Benjamin Laurent Millaudon (1786–1868) was an wealthy merchant, real-estate investor, and railroad developer of early 19th-century New Orleans. Described as a "self-made tycoon", he had emigrated to the United States from Avignon, France around 1802. In additional to his mercantile investments, he owned huge and lucrative sugar plantations worked by hundreds of slaves.

== Biography ==
The Historic New Orleans Collection holds documents from Millaudon's life and career, including the Benjamin–Millaudon Papers (90-21-L), which relate to business between Millaudon and future Confederate cabinet officer Judah P. Benjamin, and the Millaudon and Gardanne Family Papers (2015.0073), which relate to two of his children, Philippe Millaudon (1823–1855), and Jeanne Henriette Millaudon Gardanne (1821–1902), and to Millaudon's legal ownership of 490 people who were enslaved to sugar work at Millaudon Plantation, which was "located in the vicinity of present-day Marrero on the West Bank of Jefferson Parish and encompass[ed] roughly eight square miles."

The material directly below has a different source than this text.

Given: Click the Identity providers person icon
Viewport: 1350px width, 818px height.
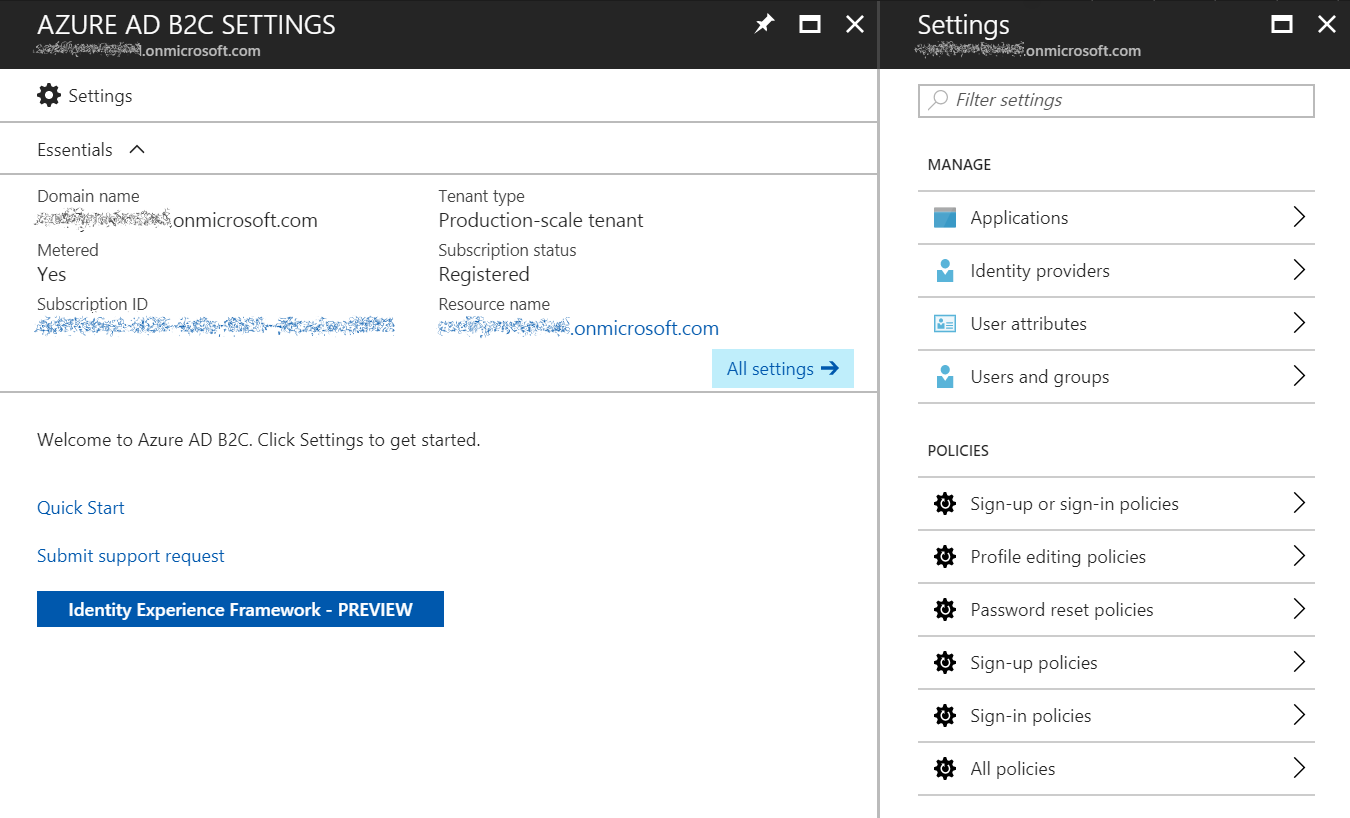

A coastwise slave-ship manifest from 1837, held at the New-York Historical Society, lists "Lawrence Millaudon" and George Lane as the consignees of a shipment of 73 enslaved people sailing from Alexandria, Virginia, to New Orleans on the brig Isaac Franklin. His railroad interests included cofounding the New Orleans and Carrollton Railroad. By the 1840s, his finances were being handled by the brothers Charles P. Leverich and Henry S. Leverich, who also worked with Maunsel White and David Weeks.

The 1856 steamship Laurent Millaudon was either named for him or built by him. Among his streams of income was a rum manufacturing business based in New Orleans.

Just before the American Civil War, Millaudon sold his million-dollar (in 1859 currency) sugar plantation to his son. In 1860, H. Clement Millaudon (b. c. 1825) enslaved 440 people at a sugar plantation in Jefferson Parish, Louisiana. Laurent Millaudon legally owned 272 more people at another Jefferson Parish property, plus three more in the fifth ward of New Orleans, and another 82 people who were enslaved in St. Bernard Parish.

In 1862, there was a violent altercation involving whips, axes, and guns, between Henry Clement "H. C." Millaudon and the residents of the plantation he supervised. The result was that H. C. Millaudon was killed, and several people were wounded before 150 slaves self-emancipated and left the plantation en masse. After the war, investors from Boston who had purchased the plantation relatively cheap hired Chinese immigrant laborers to take the slaves' place.